* [Instructions for the task]: Each entry below should be retyped exactly as given.

Top of Extracted entries

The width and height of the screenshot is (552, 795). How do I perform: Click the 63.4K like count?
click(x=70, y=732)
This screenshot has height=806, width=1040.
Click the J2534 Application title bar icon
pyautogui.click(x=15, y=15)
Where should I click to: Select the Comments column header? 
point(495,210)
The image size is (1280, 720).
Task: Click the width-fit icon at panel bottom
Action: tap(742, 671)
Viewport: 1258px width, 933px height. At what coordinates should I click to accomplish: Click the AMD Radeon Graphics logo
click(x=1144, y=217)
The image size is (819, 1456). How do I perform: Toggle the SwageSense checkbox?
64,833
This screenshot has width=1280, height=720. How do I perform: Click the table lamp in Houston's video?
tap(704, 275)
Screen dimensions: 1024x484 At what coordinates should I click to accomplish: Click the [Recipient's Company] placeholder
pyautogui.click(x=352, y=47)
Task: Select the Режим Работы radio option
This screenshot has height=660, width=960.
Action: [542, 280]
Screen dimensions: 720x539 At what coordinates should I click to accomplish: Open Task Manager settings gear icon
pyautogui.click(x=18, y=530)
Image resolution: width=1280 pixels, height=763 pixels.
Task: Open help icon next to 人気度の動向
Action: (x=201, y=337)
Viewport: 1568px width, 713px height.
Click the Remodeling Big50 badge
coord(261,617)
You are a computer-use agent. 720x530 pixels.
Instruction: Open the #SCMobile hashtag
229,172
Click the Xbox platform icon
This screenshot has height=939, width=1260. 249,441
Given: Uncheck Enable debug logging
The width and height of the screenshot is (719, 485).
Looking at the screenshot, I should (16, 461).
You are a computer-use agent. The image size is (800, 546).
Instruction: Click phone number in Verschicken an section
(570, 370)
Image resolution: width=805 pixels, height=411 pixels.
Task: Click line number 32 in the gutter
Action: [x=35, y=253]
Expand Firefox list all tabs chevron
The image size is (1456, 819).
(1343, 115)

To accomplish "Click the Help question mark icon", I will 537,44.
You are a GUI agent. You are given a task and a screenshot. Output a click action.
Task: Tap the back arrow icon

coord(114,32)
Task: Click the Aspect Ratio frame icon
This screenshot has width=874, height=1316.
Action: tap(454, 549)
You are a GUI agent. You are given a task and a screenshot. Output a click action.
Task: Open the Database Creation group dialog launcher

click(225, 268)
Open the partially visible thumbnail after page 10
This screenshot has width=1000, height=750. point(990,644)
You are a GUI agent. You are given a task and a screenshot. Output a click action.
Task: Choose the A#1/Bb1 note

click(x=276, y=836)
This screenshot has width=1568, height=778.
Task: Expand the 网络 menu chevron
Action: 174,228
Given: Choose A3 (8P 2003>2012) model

Bottom of Extracted entries

* [Solution for this exercise]:
The width and height of the screenshot is (552, 795). How do I perform: Click the 63.4K like count?
click(x=70, y=732)
This screenshot has height=806, width=1040.
Click the J2534 Application title bar icon
pyautogui.click(x=15, y=15)
Where should I click to: Select the Comments column header? 
point(495,210)
The image size is (1280, 720).
Task: Click the width-fit icon at panel bottom
Action: tap(742, 671)
Viewport: 1258px width, 933px height. At what coordinates should I click to accomplish: Click the AMD Radeon Graphics logo
click(x=1144, y=217)
The image size is (819, 1456). How do I perform: Toggle the SwageSense checkbox?
64,833
This screenshot has width=1280, height=720. How do I perform: Click the table lamp in Houston's video?
tap(704, 275)
Screen dimensions: 1024x484 At what coordinates should I click to accomplish: Click the [Recipient's Company] placeholder
pyautogui.click(x=352, y=47)
Task: Select the Режим Работы radio option
This screenshot has height=660, width=960.
Action: [542, 280]
Screen dimensions: 720x539 At what coordinates should I click to accomplish: Open Task Manager settings gear icon
pyautogui.click(x=18, y=530)
Image resolution: width=1280 pixels, height=763 pixels.
Task: Open help icon next to 人気度の動向
Action: (x=201, y=337)
Viewport: 1568px width, 713px height.
Click the Remodeling Big50 badge
coord(261,617)
You are a computer-use agent. 720x530 pixels.
Instruction: Open the #SCMobile hashtag
229,172
Click the Xbox platform icon
This screenshot has height=939, width=1260. 249,441
Given: Uncheck Enable debug logging
The width and height of the screenshot is (719, 485).
Looking at the screenshot, I should (16, 461).
You are a computer-use agent. The image size is (800, 546).
Instruction: Click phone number in Verschicken an section
(570, 370)
Image resolution: width=805 pixels, height=411 pixels.
Task: Click line number 32 in the gutter
Action: [x=35, y=253]
Expand Firefox list all tabs chevron
The image size is (1456, 819).
(1343, 115)

To accomplish "Click the Help question mark icon", I will 537,44.
You are a GUI agent. You are given a task and a screenshot. Output a click action.
Task: Tap the back arrow icon

coord(114,32)
Task: Click the Aspect Ratio frame icon
This screenshot has width=874, height=1316.
Action: tap(454, 549)
You are a GUI agent. You are given a task and a screenshot. Output a click action.
Task: Open the Database Creation group dialog launcher

click(225, 268)
Open the partially visible thumbnail after page 10
This screenshot has width=1000, height=750. point(990,644)
You are a GUI agent. You are given a task and a screenshot. Output a click action.
Task: Choose the A#1/Bb1 note

click(x=276, y=836)
This screenshot has width=1568, height=778.
Task: Expand the 网络 menu chevron
Action: 174,228
Given: Choose A3 (8P 2003>2012) model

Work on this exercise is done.